__AIM OF THE EXERCISE__:
The required result is every line of the records that includes "าทอกะเหร".

(Stored records)
++++

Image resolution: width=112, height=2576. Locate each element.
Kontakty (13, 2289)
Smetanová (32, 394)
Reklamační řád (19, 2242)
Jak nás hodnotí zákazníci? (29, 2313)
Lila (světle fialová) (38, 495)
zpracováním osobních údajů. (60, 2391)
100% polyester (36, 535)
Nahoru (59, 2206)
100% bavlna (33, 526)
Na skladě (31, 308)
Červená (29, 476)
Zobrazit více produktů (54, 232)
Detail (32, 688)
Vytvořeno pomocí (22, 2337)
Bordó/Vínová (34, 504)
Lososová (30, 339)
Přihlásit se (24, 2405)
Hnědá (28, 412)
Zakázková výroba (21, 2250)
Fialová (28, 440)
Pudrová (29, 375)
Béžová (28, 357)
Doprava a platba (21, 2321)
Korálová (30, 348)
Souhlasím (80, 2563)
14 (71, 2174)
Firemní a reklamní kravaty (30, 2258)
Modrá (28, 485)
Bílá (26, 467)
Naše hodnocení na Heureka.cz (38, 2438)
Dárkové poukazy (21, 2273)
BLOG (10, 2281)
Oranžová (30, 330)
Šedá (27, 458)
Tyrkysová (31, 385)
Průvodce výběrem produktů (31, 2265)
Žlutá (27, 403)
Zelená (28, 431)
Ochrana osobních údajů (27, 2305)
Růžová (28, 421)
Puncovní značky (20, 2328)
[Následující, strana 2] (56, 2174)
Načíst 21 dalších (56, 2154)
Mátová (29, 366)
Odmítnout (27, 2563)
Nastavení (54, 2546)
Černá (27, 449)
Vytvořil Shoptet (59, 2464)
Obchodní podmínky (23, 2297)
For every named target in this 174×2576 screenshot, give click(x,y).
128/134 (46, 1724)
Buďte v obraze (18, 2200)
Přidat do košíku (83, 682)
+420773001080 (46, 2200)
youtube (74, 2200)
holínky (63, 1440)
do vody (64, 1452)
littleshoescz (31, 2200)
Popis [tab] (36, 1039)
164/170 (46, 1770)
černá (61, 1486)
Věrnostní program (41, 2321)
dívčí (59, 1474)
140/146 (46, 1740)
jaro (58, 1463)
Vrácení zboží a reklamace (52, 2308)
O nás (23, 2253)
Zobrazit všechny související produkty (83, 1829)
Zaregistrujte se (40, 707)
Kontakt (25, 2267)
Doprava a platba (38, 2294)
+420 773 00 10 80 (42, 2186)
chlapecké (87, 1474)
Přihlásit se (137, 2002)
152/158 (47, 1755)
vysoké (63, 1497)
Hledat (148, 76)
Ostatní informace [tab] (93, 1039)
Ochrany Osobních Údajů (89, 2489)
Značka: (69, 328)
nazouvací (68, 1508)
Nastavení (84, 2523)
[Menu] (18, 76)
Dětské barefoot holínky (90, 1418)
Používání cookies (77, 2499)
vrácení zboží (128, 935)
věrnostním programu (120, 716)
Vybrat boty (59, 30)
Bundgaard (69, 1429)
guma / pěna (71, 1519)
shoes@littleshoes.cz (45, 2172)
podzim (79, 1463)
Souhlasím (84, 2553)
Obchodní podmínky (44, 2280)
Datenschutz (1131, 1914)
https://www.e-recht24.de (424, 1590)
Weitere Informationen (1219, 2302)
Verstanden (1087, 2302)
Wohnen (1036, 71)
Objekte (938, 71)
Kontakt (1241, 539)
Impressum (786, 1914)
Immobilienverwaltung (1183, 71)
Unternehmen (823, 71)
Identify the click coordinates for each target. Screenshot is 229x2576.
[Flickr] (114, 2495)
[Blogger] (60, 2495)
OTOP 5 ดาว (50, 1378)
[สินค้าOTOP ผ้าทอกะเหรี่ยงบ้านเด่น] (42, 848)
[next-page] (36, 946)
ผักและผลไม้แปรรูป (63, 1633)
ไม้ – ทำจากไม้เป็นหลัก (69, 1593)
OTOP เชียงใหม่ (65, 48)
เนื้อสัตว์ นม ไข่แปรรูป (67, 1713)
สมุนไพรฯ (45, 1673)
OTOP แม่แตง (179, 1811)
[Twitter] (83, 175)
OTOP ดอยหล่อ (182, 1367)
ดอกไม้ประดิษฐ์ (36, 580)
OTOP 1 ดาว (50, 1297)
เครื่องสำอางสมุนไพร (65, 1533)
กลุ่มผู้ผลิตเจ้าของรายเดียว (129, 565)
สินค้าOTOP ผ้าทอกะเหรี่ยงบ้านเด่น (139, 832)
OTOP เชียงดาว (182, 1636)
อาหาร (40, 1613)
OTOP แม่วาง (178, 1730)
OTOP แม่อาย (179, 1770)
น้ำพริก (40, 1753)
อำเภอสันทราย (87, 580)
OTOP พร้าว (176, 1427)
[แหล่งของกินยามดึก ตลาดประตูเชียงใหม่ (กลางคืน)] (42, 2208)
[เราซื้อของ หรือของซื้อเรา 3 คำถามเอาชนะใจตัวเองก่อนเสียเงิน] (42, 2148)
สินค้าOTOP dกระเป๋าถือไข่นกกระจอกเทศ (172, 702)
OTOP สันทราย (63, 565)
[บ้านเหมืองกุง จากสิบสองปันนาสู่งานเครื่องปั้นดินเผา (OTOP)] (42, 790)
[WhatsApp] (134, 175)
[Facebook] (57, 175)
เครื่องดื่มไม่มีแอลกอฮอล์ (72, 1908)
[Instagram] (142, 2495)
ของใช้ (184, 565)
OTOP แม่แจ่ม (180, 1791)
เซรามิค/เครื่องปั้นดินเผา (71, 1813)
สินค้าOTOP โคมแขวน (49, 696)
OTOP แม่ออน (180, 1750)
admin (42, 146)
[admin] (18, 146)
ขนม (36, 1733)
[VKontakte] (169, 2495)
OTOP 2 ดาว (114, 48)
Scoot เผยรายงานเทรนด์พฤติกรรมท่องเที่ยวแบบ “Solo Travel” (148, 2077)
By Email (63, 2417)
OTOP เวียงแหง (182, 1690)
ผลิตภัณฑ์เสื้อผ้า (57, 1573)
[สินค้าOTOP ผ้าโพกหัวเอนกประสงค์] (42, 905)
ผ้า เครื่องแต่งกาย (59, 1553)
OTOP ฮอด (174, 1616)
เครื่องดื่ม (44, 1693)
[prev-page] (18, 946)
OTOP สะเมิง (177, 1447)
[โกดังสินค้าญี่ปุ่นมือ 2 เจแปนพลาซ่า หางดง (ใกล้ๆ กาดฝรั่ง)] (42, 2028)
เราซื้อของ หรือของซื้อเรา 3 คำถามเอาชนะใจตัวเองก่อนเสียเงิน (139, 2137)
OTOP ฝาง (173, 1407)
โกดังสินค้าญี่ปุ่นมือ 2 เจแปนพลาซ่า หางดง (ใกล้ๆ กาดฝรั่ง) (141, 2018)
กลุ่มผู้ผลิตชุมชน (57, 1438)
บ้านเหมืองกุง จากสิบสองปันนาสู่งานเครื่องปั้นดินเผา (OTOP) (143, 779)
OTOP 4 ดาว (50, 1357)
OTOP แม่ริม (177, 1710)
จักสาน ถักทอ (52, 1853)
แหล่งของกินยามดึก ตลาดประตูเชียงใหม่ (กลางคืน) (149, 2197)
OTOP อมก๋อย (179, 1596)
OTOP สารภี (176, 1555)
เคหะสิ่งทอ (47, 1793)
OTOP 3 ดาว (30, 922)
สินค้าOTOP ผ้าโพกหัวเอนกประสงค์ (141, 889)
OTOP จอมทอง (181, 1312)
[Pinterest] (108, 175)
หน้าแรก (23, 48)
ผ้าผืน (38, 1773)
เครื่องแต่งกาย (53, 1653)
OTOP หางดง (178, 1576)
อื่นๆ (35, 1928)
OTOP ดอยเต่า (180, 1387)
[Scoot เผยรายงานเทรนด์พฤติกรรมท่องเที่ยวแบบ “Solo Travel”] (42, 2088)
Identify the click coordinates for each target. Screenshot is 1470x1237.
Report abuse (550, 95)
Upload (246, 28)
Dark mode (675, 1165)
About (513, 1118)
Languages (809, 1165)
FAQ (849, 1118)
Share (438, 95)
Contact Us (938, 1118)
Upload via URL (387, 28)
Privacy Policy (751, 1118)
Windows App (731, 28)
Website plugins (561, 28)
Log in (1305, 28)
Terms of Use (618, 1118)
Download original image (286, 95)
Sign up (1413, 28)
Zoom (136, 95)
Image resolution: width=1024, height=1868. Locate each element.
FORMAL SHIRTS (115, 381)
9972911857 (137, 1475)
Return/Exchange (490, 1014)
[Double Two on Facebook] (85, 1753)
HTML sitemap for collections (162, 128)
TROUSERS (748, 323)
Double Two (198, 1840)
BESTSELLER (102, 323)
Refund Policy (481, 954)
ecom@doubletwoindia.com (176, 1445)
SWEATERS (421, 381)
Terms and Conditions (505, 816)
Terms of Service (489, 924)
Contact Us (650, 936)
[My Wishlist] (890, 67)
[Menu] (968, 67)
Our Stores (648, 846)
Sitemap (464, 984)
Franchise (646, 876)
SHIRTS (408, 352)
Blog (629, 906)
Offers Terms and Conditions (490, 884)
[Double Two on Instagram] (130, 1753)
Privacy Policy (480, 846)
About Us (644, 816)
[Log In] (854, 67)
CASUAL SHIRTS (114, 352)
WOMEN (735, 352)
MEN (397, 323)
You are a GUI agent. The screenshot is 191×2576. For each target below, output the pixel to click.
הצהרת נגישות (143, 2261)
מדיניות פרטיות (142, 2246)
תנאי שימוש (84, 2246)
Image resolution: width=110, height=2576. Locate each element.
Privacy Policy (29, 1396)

++++

__RESPONSE TO THIS EXERCISE__:
[สินค้าOTOP ผ้าทอกะเหรี่ยงบ้านเด่น] (42, 848)
สินค้าOTOP ผ้าทอกะเหรี่ยงบ้านเด่น (139, 832)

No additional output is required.